Petroleum and synthetic base oils, anti-wear and corrosion inhibitors, dispersants, detergents, and anti-foam additives eventually succumb to the overwhelming heat in the engine. Over time, both the bases and additives in conventional and synthetic motor oil oxidize, vaporize, or degrade. While the oil filter can remove some of the leftover deposits, most of the leftover material flows straight through, which you’d notice as a marked darkening of the oil. Less-noticeably, the oil viscosity is changing, as is its ability to lubricate and cool the engine.
Dark oil is absolutely normal, and the engine is designed to handle this gradual change, but only to a certain point. Eventually, continuing oxidation and vaporization further degrades the oil, at which point it starts to leave deposits of itself in low-flow areas, such as in the valve covers. Oil and additive deposits and sludge reduce the amount of free-flowing oil in the system, leading to a vicious cycle of increased motor oil overheating, oxidation, vaporization, and deposits. Given enough time, the engine can convert the entire oil charge to useless sludge. With no oil to lubricate engine bearings, timing chains, and high-pressure fuel pumps, engine failure is just a few revolutions away.
We have found in many case where marine engine oil is changed, that due to both access & physical constraints (eg no access to sump drain plug etc) the oil is changed without the ‘sump sludge’ being first flushed out. All this does is to retain (possibly) several seasons of oil contamination / sludge for recycling, as many boat owners are not in the regular habit of changing their engine’s oil
Therefore, when the oil is sampled it still displays ‘contamination’ when in fact all that has happened is that the normal wear and tear residue accumulated over several seasons has been concentrated.

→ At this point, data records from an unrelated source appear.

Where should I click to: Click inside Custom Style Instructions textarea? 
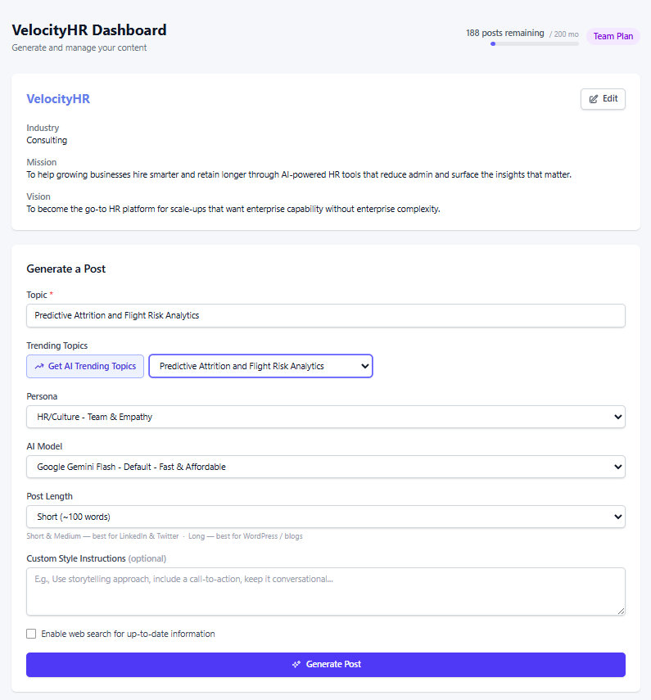tap(325, 591)
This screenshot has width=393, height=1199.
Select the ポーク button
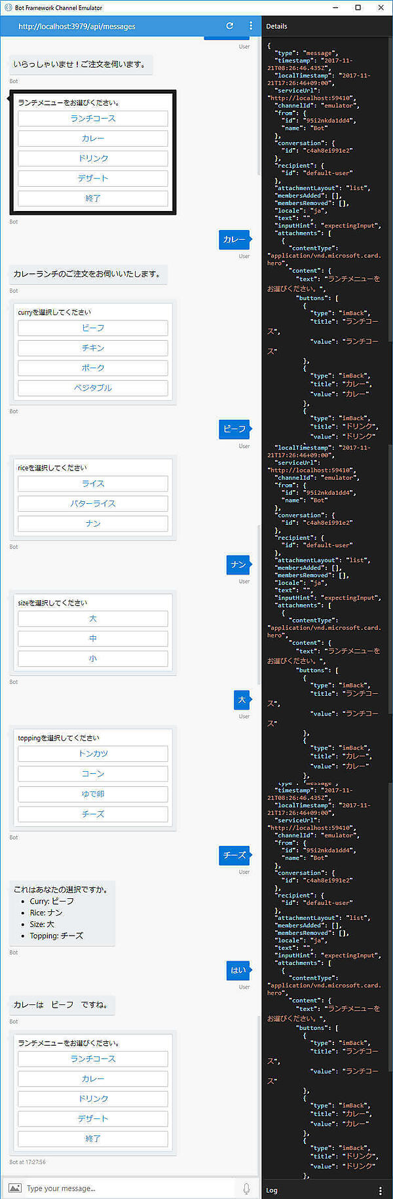(x=92, y=368)
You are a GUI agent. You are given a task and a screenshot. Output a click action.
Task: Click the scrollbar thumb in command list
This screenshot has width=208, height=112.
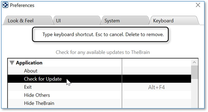click(x=194, y=72)
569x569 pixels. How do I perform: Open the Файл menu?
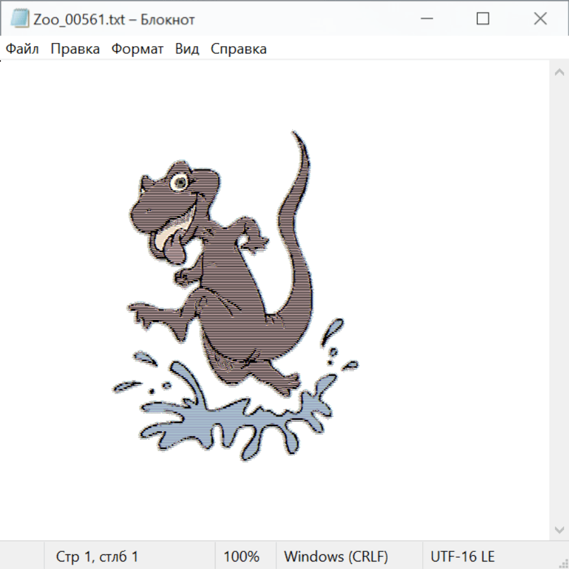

Important: Always flush the engine through prior to an oil change
OIL ANALYSIS – RESULTS / MEASUREMENTS Notes: For Information and Guidance purposes ONLY
Good lubrication, that is, the prevention of metal to metal contact, is an essential part of the modern high performance combustion engine. Preventing excessive wear and aiding in cooling, the lubricating oil within an engine should be considered as one of its most important components. Unfortunately, as with most precision parts, there are many factors which can effect smooth operation and lead to degraded performance and a shorter working life, both for the oil itself and for other major parts, leading to greater running expenses and maintenance costs.
There is therefore great benefit in a method of investigating the internal state of a main engine, gearbox or hydraulic system which obviates the necessity of physically opening the system and removing components for inspection. Lubricating oil analysis can provide this benefit. This procedure involves an analysis of the various properties of a sample of lubricating oil with testing for water, fuel and other impurities. The analysis involves the following tests:
This is a measurement of the thickness of the oil or its ‘resistance to flow’. By maintaining the oil at its correct viscosity level, friction and wear are prevented whilst avoiding overheating or drag in the machinery.
Changes in the flash point or ignition temperature of the oil can indicate dilution by another fluid, usually fuel, and may indicate potentially serious internal leakages.
The presence of water within the lubricating oil can be indicative of component failure or wear and can lead to serious failure if not checked.
TBN (Total Base Number)
The TBN indicates the alkalinity of the oil and its ability to neutralise acidic compounds (usually the products of combustion).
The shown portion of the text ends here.